As they comment from OpenAI, its artificial intelligence has been trained with more than 680,000 hours of audio. But in addition to listening, Whisper has also had to match those words with written text.
Thanks to the neural network of artificial intelligence, can use context from input datato later learn associations that can be translated into the model output.
How Whisper works, the AI capable of translating and transcribing any audio input
“The input audio is split into 30-second chunks,” OpenAI describes in the official post. In this way, “it becomes a spectrogram… and is passed to the encoder.”
But it is not all. Subsequently, the encoder is trained to predict the corresponding text. How is it done? intermingle tokens special instructions that direct the model to carry out a single task, such as the language identification. Other variables, such as phrase-level timestamp identification, multilingual speech transcription, and English translation, are then added to the equation.
Best of all, Whisper’s work doesn’t end here. OpenAI has decided to publish its code so that it can function as a basis for future speech processors and accessibility tools. Therefore, there is an opportunity to see improvements in artificial intelligence.
The results are impressive
The aforementioned medium points out that the technology behind this artificial intelligence is as impressive as its results. They used a podcast episode to test its powerwhich contained a fragment where a telephone had been used to transmit audio, so the quality left much to be desired.

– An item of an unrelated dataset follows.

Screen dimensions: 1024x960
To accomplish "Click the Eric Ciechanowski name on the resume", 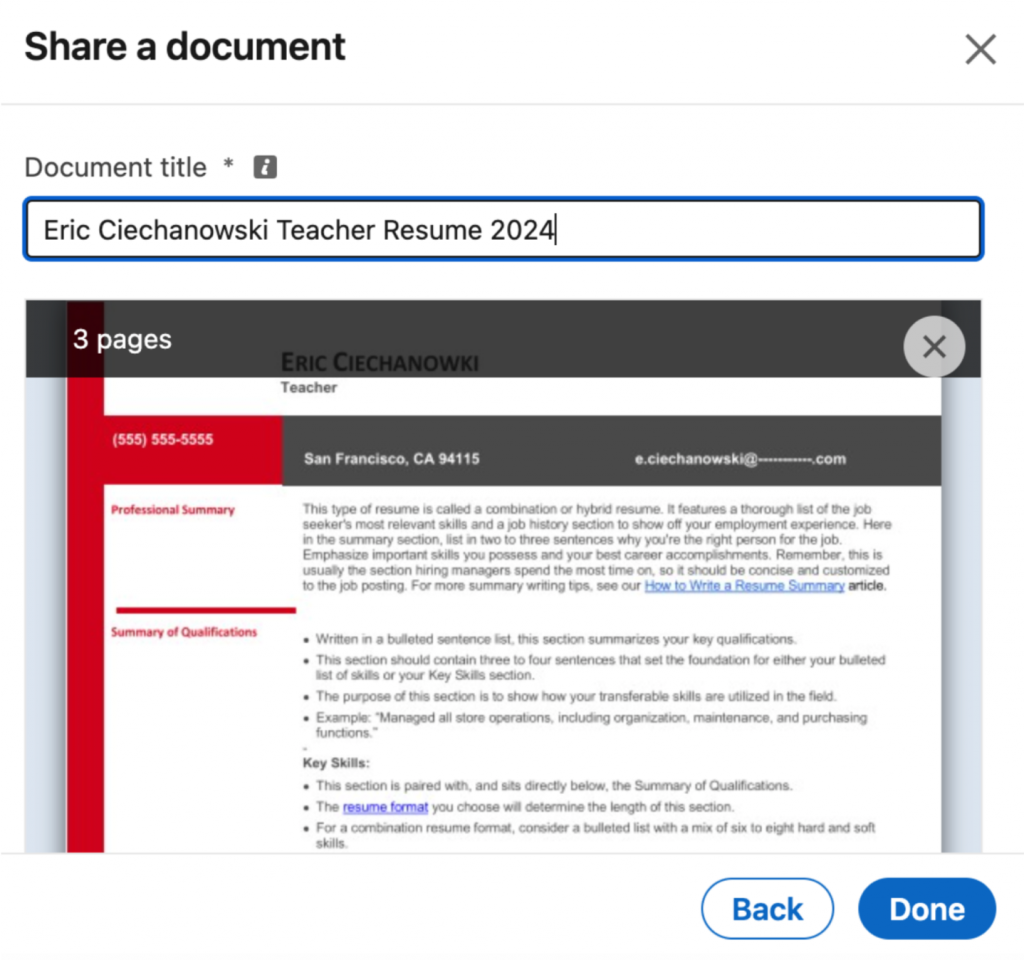I will coord(380,364).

Despite this, Whisper did a good job of transcribing the text while it was running in Python.. Of course, this technology does not work in real time, and according to ArsTechnica, it took a long time to finish it on a mid-range Intel processor. In the end, the result was “much better than AI-powered transcription services we’ve tried in the past.”
But beware, there is a small letter in the Whisper code. According to its creators, it is a tool that could also be used for evil. For example, to identify interlocutors in a conversation, or even to automate surveillance. However, OpenAI hopes that it will be used for good, and allow developers to create much more complex translation and transcription tools.